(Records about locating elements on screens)
◆ ◆ ◆

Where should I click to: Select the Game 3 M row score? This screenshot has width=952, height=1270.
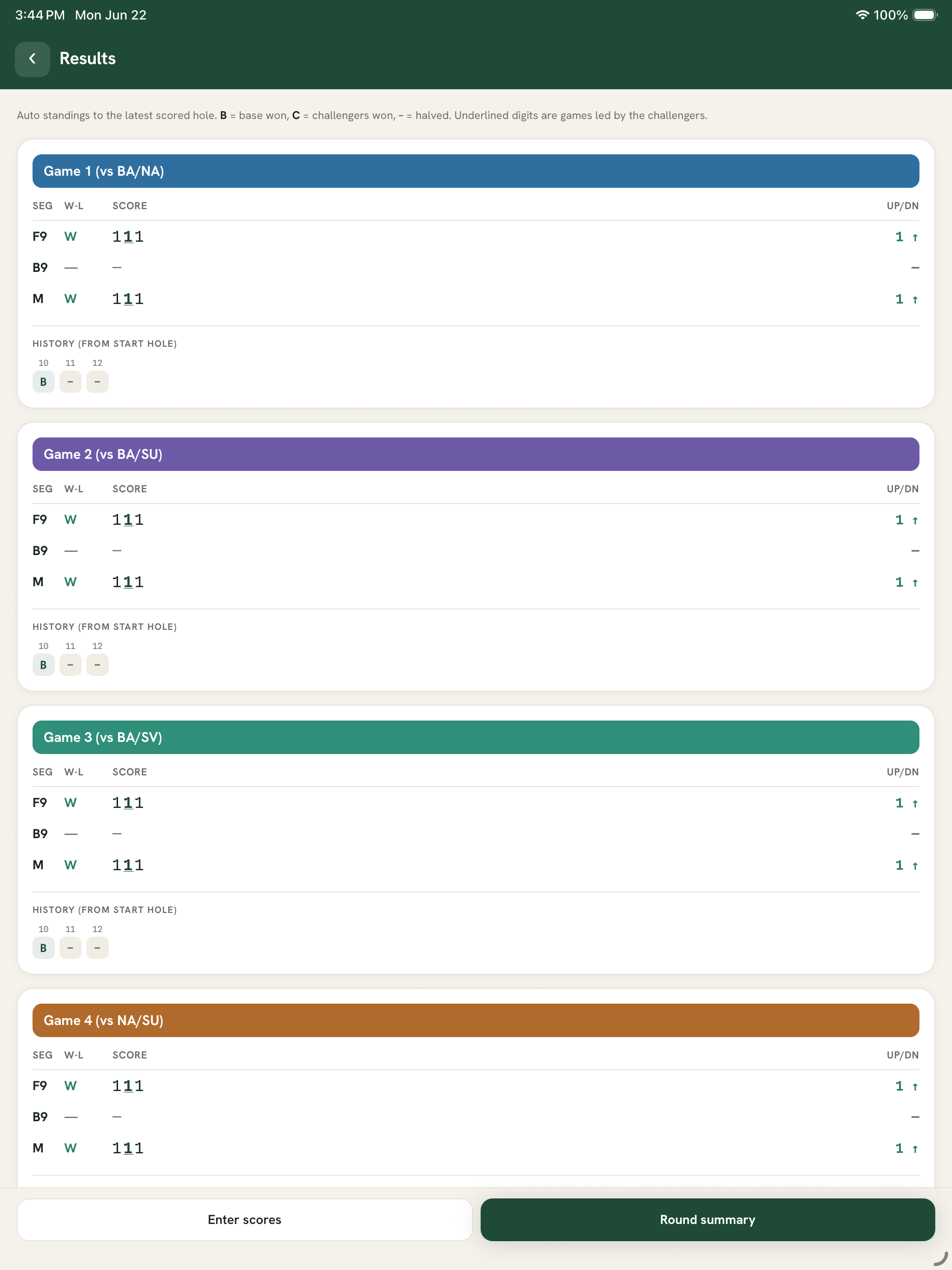click(128, 865)
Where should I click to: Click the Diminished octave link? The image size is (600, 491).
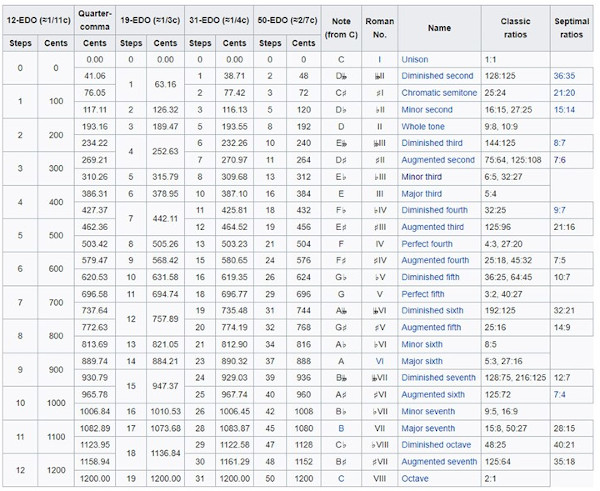[x=436, y=445]
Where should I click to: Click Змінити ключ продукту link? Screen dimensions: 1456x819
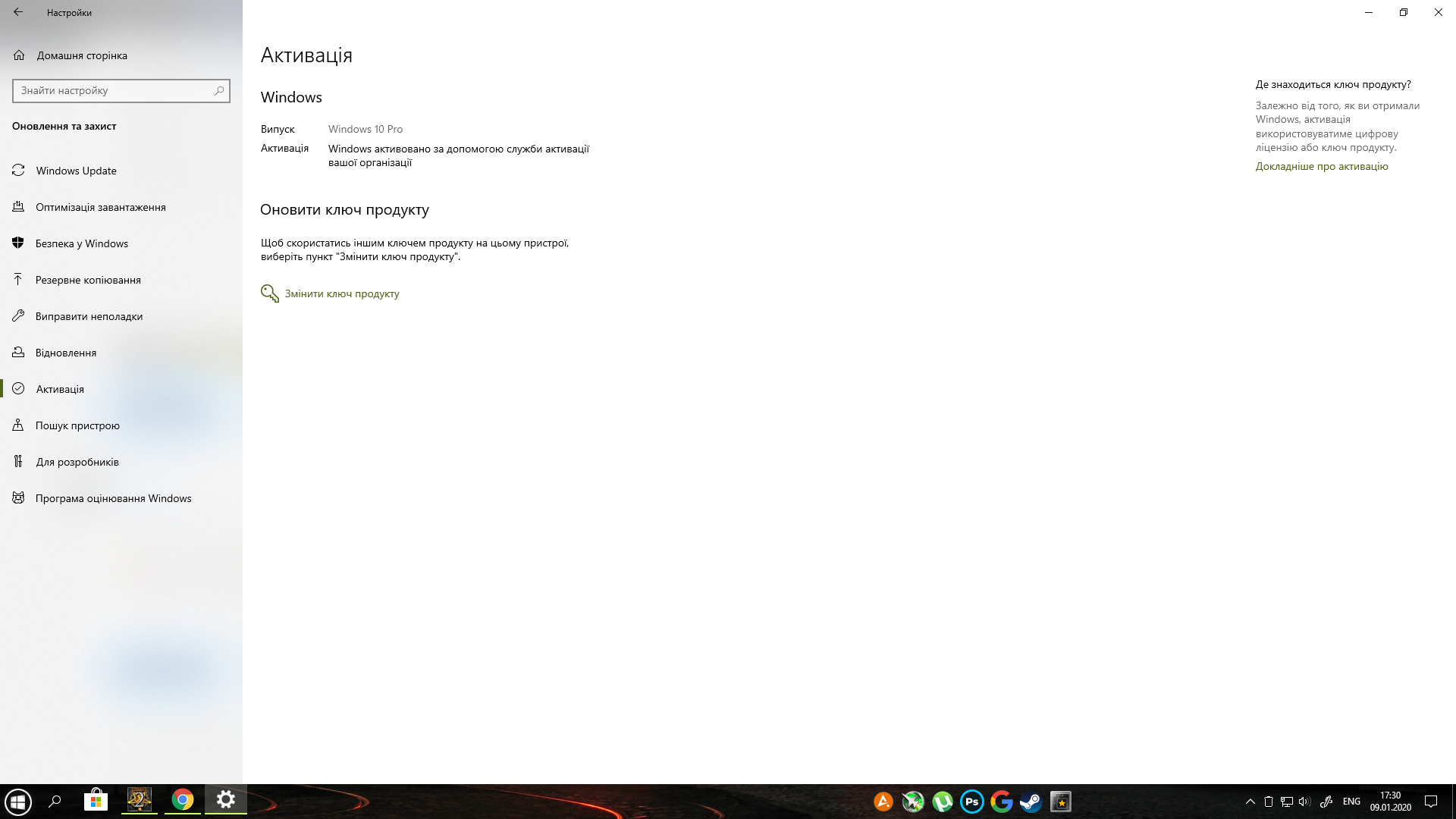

◆ ◆ ◆

Return the text of every item above word for word, omitting the pictures.

#### [FINAL ANSWER]
Where should I click to: Select the Game 3 M row score? This screenshot has width=952, height=1270.
click(128, 865)
Where should I click to: Click the Diminished octave link? The image size is (600, 491).
[x=436, y=445]
Where should I click to: Click Змінити ключ продукту link? Screen dimensions: 1456x819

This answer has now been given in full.